Tenía tanto calor que pensé que no estaría mal sumarme a algún plan con Mónica, distraerla, así que le dije que podríamos hacer lo que ella quisiera, su respuesta fue: “Quiero ir al curso de croquetas gourmet que da el Chef Rober en su Escuela-Taller”. Mi cara de impacto hubiera traspasado el hilo telefónico, es Agosto, hace calor y Mónica quiere ir a una master class de croquetas. Según me dijo, su abuela hacía las mejores croquetas del mundo (espero que el concepto de” las mejores croquetas del mundo” fuera medido con otros parámetros a los de “el mejor hombre del mundo”…). Había muerto no hacía mucho y estaba sensible, la relación con su abuela fue especial, con sus croquetas, también, ¿podía negarme? En absoluto. Le dije que de acuerdo, y que ya la pasaba yo a buscar, que cogiera un pañuelo para el pelo.

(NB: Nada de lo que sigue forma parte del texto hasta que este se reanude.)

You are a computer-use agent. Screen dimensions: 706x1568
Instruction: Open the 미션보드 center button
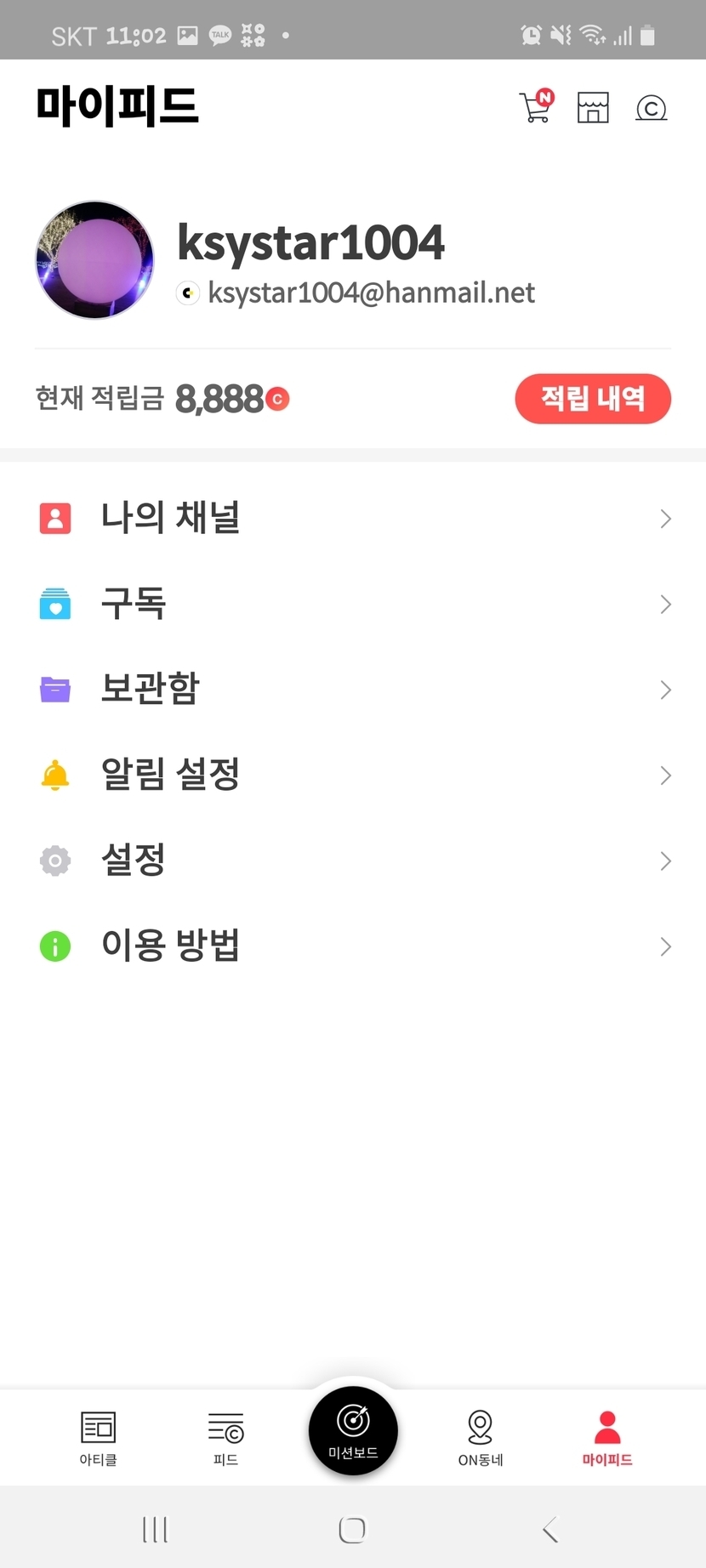tap(353, 1430)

De camino a la Escuela-Taller pasamos por el paseo marítimo, me consolaba yo misma pensando en lo mal que estaba el aparcamiento en la playa y en lo fresquitas que íbamos a estar en la Escuela-Taller del Cref Rober. Con ese nombre suponía que iba a tener aire acondicionado y que se habría olvidado de aquella época en la que fue Roberto (deducciones mías). Nada más llegar noté el fresquito y que rompíamos la media de edad, conseguimos bajarla a cincuenta, no estaba nada mal, la cosa prometía.

Que la cocina se me da fatal es algo que también sabemos yo y el resto de la humanidad, incluso Mónica. No conseguí hacer una croqueta con forma de… croqueta, algunas parecían América del Sur, otras la bota de Italia… en fin, un desastre. Al final había un pequeño cóctel con todos los asistentes en el que podíamos degustar nuestras “creaciones” junto con otras del propio Chef Rober, que por supuesto resultó el típico pedante al que me entraron ganas de devolver a su infancia, cuando seguramente era el niño delgadito y tímido con el que todo el mundo se metía. Lástima que el resurgir de este Ave Fénix hubiera sido para mal. Pero el cóctel fue divertido, resultó que había un grupo de amigos de entre sesenta y setenta años que estaban ya retirados y se dedicaban a viajar, pero por su cuenta, a hacer cursos y apuntarse a todo aquello que pareciera divertido, o ellos lo hacían divertido.  Y pensé si Mónica y yo seguiríamos siendo amigas cuando pasaran unas cuantas décadas, cuando lo que tocara consolar fuera una pérdida, de las de verdad, de las que se van para no volver jamás, y también pensé que, efectivamente, yo de mayor quería ser como ellos, y que Roberto también lo pensaba, pero disimulaba muy bien.